Records from a dataset

━━━━━━━━━━━━━━━━

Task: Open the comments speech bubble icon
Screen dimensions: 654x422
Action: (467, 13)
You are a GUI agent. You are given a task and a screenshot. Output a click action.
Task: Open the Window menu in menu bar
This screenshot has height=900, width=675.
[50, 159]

━━━━━━━━━━━━━━━━

▶ _Goal of the exercise_
A single number is the whole answer: please count how many lines of the records above include the string "Open".

▶ _Exercise solution_
2